Skip to main content

Annotation

EgoSuite MCAP files can include annotation topics that store labeled segments (e.g. skill steps, task phases) with captions, labels, description, and skill names. Each segment has frame and/or time bounds. One message per segment; an episode may contain many such messages.

Example: skill segment caption and hand tracking overlay (fold grey shirt)

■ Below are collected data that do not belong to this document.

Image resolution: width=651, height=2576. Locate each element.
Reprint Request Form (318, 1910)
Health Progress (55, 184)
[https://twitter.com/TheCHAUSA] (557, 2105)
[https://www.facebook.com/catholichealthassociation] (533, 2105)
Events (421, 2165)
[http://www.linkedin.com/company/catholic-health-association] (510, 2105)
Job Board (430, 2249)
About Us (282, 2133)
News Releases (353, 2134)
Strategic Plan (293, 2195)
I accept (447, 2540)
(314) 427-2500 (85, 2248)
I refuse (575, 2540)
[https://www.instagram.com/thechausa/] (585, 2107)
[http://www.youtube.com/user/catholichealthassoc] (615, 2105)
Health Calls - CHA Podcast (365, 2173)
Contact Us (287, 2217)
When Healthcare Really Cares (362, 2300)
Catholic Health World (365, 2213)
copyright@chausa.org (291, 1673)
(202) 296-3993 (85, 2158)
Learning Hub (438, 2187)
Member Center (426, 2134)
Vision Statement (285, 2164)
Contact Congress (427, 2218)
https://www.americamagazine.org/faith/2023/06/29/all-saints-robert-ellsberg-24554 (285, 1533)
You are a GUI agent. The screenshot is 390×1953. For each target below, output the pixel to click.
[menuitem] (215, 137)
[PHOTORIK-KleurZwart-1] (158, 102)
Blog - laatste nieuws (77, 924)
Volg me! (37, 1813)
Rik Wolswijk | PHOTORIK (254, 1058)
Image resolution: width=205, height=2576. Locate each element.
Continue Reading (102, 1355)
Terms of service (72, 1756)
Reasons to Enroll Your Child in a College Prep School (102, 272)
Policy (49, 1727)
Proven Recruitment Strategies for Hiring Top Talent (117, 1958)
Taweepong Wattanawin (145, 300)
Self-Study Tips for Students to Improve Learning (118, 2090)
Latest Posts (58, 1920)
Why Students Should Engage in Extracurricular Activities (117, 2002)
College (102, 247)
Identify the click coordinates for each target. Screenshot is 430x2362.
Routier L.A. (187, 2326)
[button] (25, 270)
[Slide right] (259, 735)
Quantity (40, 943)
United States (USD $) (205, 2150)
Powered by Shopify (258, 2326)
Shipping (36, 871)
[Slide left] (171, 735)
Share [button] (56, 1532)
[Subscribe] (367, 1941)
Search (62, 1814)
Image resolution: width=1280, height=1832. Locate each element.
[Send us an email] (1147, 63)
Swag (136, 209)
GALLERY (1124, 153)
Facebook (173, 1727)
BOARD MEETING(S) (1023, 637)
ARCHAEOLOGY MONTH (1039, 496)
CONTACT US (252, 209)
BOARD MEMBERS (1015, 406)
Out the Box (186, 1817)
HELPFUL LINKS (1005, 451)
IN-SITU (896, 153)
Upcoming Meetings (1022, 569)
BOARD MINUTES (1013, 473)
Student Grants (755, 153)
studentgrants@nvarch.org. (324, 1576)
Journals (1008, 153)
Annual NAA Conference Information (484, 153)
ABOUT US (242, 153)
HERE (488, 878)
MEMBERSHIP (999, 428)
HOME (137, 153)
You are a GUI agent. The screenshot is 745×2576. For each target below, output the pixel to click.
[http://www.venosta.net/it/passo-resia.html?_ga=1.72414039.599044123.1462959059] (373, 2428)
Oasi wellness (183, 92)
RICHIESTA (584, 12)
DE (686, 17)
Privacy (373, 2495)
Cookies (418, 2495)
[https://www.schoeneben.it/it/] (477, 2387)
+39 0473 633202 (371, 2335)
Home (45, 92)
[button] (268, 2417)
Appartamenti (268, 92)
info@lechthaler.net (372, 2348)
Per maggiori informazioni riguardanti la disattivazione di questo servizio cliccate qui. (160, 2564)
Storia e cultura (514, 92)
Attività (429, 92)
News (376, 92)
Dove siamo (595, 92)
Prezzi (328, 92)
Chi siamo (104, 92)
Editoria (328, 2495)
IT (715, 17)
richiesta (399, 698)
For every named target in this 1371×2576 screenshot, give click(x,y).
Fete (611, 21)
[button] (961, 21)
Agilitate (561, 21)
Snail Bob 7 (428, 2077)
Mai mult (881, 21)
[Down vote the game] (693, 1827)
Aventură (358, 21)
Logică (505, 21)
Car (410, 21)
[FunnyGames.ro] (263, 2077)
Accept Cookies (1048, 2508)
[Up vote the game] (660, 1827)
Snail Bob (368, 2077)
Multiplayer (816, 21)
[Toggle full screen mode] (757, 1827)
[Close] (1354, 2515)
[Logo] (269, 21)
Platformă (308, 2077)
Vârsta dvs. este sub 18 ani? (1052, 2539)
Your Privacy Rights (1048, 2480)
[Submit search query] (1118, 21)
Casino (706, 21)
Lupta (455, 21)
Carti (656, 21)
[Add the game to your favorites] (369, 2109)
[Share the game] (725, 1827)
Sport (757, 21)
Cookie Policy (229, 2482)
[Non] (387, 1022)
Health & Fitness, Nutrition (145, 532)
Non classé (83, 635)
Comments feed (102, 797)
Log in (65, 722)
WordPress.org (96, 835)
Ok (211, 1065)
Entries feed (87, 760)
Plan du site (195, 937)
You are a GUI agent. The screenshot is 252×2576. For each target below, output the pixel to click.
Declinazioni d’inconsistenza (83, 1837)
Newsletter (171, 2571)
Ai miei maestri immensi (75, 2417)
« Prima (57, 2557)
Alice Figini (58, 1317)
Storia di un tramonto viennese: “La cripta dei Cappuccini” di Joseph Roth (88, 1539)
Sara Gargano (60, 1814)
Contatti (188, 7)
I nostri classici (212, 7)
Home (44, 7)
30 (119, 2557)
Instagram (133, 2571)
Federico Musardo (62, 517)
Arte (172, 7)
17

Example: segment overlay with description and skill (e.g. "Fold the grey shirt from top to bottom", skill "Fold") and hand pose.

Topic & Message Type

  • Topic: /annotation/segments
  • Message type: annotation.segments.AnnotationSegment
  • Encoding: protobuf

Defined in annotation/segments.proto; all messages include common.header.Header.

Message definition

syntax = "proto3";

package annotation.segments;

import "common/header.proto";

message SkillSegment {
// annotations with description, skill, start_frame, end_frame
string description = 1;
string skill = 2;
uint32 start_frame = 3;
uint32 end_frame = 4;
// tier1/tier2: label, start_time/end_time in seconds, tier1.caption on first segment
string label = 5;
double start_time = 6;
double end_time = 7;
string caption = 8;
}

// Main message for topic /annotation/segments (one message per segment)
message AnnotationSegment {
common.header.Header header = 1;
SkillSegment segment = 2;
}

The proto supports both frame-based (start_frame/end_frame) and time-based (start_time/end_time) bounds; which fields are populated depends on the pipeline. Use caption for tier1/tier2-style text when present.